Next, you can search for datasets using concept_id, keywords, temporal range, and spatial bounds.
datasets = earthaccess.search_datasets(concept_id="C1996881146-POCLOUD")
ds = datasets[0]
concept_id = ds["meta"]["concept-id"]
print("Concept-Id: ", concept_id)
print("Abstract:", ds["umm"]["Abstract"])
Concept-Id: C1996881146-POCLOUD Abstract: A Group for High Resolution Sea Surface Temperature (GHRSST) Level 4 sea surface temperature analysis produced as a retrospective dataset (four day latency) and near-real-time dataset (one day latency) at the JPL Physical Oceanography DAAC using wavelets as basis functions in an optimal interpolation approach on a global 0.01 degree grid. The version 4 Multiscale Ultrahigh Resolution (MUR) L4 analysis is based upon nighttime GHRSST L2P skin and subskin SST observations from several instruments including the NASA Advanced Microwave Scanning Radiometer-EOS (AMSR-E), the JAXA Advanced Microwave Scanning Radiometer 2 on GCOM-W1, the Moderate Resolution Imaging Spectroradiometers (MODIS) on the NASA Aqua and Terra platforms, the US Navy microwave WindSat radiometer, the Advanced Very High Resolution Radiometer (AVHRR) on several NOAA satellites, and in situ SST observations from the NOAA iQuam project. The ice concentration data are from the archives at the EUMETSAT Ocean and Sea Ice Satellite Application Facility (OSI SAF) High Latitude Processing Center and are also used for an improved SST parameterization for the high-latitudes. The dataset also contains additional variables for some granules including the SST anomaly (variable sst_anomaly) derived from a MUR climatology, and the temporal distance in hours to the nearest IR measurement for each pixel (variable dt_1km_data). Variable dt_1km_data first appears in the time series on October 4, 2015, while sst_anomaly starts July 23, 2019. This dataset was originally funded by the NASA MEaSUREs program (http://earthdata.nasa.gov/our-community/community-data-system-programs/measures-projects), and created by a team led by Dr. Toshio M. Chin from JPL. It adheres to the GHRSST Data Processing Specification (GDS) version 2 format specifications. Use the file global metadata "history:" attribute to determine if a granule is near-realtime or retrospective.
Examine the granules¶
With a selected data collection, we'll now use earthaccess.search_data to find individual data granules within a specific temporal window.

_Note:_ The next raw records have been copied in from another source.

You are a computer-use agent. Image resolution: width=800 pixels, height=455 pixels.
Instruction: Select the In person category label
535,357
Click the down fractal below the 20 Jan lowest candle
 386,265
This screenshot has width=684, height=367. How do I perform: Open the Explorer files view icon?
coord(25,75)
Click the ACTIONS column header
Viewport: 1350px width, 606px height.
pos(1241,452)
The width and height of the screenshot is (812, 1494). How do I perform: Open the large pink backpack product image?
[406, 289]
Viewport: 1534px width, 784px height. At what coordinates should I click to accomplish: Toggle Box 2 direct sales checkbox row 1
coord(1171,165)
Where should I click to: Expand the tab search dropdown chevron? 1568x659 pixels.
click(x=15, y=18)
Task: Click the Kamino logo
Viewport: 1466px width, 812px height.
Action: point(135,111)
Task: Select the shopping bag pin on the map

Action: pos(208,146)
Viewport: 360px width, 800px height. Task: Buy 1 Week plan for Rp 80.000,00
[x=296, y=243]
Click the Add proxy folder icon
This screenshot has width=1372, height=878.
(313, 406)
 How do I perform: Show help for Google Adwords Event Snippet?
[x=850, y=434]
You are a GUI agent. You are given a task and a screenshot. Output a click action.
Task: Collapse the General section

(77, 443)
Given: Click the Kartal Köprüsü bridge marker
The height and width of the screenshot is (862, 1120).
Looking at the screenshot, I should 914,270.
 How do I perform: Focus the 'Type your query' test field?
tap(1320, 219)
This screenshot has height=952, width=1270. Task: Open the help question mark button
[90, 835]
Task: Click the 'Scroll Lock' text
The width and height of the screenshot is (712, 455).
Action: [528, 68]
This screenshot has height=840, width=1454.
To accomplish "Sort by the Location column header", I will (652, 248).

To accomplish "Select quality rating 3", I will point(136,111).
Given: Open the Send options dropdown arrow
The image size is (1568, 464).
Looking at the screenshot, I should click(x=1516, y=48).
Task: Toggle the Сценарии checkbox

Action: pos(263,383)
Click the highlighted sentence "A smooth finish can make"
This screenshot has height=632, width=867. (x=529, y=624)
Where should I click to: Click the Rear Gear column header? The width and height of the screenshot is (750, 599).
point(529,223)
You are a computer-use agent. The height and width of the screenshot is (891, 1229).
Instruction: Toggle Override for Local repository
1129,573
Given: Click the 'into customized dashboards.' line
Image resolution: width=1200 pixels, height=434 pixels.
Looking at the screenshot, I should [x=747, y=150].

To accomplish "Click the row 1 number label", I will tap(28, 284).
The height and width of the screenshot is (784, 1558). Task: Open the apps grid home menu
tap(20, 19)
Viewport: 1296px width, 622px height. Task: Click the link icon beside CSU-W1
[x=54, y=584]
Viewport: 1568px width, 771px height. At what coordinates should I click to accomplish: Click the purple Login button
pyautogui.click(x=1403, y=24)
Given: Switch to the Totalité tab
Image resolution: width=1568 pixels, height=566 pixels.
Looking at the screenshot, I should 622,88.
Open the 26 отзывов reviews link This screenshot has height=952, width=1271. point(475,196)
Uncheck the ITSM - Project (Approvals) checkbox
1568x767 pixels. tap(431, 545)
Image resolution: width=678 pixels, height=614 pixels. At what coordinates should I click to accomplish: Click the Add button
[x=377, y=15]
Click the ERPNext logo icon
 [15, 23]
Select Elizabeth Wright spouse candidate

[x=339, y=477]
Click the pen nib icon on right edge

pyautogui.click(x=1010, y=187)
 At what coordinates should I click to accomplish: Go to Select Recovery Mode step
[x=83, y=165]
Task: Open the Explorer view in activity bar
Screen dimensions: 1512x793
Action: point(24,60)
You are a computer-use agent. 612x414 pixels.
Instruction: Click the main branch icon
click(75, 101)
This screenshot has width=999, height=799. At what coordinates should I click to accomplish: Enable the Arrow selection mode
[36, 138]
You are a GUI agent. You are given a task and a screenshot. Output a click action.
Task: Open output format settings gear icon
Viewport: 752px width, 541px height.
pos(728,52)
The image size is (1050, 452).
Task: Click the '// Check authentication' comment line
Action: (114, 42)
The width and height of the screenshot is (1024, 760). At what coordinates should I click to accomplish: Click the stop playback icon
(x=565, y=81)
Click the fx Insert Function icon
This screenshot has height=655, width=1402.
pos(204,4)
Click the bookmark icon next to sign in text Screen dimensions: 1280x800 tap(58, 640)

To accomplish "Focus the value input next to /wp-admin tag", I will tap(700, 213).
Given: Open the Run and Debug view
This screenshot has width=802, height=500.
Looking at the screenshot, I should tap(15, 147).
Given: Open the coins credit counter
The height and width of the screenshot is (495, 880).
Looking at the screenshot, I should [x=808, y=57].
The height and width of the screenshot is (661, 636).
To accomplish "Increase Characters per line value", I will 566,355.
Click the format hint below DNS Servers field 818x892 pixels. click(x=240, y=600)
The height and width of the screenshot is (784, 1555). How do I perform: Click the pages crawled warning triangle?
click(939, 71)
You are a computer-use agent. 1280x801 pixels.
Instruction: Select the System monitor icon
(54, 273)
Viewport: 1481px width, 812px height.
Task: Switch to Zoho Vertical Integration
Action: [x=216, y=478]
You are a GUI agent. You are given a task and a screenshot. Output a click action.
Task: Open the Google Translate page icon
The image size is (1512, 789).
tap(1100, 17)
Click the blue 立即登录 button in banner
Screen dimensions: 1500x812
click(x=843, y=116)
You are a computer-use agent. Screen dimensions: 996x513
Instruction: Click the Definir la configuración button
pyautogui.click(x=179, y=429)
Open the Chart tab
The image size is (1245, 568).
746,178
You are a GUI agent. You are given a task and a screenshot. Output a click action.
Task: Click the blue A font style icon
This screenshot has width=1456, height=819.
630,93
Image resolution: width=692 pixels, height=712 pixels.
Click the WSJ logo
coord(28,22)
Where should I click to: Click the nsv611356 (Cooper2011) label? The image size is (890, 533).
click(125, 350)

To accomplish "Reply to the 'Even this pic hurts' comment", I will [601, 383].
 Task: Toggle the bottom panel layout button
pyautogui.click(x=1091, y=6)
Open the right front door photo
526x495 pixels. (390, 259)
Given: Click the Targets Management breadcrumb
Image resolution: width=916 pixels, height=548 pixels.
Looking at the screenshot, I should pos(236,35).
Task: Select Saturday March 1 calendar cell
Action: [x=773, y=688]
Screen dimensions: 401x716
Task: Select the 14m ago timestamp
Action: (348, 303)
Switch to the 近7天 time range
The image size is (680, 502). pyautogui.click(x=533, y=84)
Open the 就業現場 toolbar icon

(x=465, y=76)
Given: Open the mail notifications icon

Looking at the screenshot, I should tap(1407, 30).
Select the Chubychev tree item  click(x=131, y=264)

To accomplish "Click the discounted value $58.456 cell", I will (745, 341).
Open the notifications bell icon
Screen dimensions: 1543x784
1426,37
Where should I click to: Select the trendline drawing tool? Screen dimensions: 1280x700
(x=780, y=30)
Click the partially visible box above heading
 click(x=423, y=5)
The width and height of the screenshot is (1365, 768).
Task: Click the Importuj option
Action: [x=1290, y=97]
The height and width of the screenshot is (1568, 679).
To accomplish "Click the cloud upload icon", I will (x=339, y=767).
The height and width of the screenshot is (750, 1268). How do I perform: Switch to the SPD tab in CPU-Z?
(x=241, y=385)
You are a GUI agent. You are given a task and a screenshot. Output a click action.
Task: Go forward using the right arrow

time_range = ("2024-10-12", "2024-10-13")
results = earthaccess.search_data(
count=1,
concept_id=concept_id,
temporal=("2024-10-12", "2024-10-13"),
)
print(f"Found {len(results)} granules between {time_range[0]} and {time_range[1]}")
for g in results:
start = g["umm"]["TemporalExtent"]["RangeDateTime"]["BeginningDateTime"]
size = float(g["size"]) # or use g["granule_size_mb"]
print(f"\n{start} ā {size:.2f} MB")
for link in g.data_links(access="external"):
print(" ", link)
Found 1 granules between 2024-10-12 and 2024-10-13 2024-10-11T21:00:00.000Z ā 707.34 MB https://archive.podaac.earthdata.nasa.gov/podaac-ops-cumulus-protected/MUR-JPL-L4-GLOB-v4.1/20241012090000-JPL-L4_GHRSST-SSTfnd-MUR-GLOB-v02.0-fv04.1.nc
From the output above, the returned link ends with .nc, indicating a NetCDF file. We can open it directly with xarray using the authenticated HTTPS session from earthaccess and quickly list the variables (plus a peek at dimensions and coordinates).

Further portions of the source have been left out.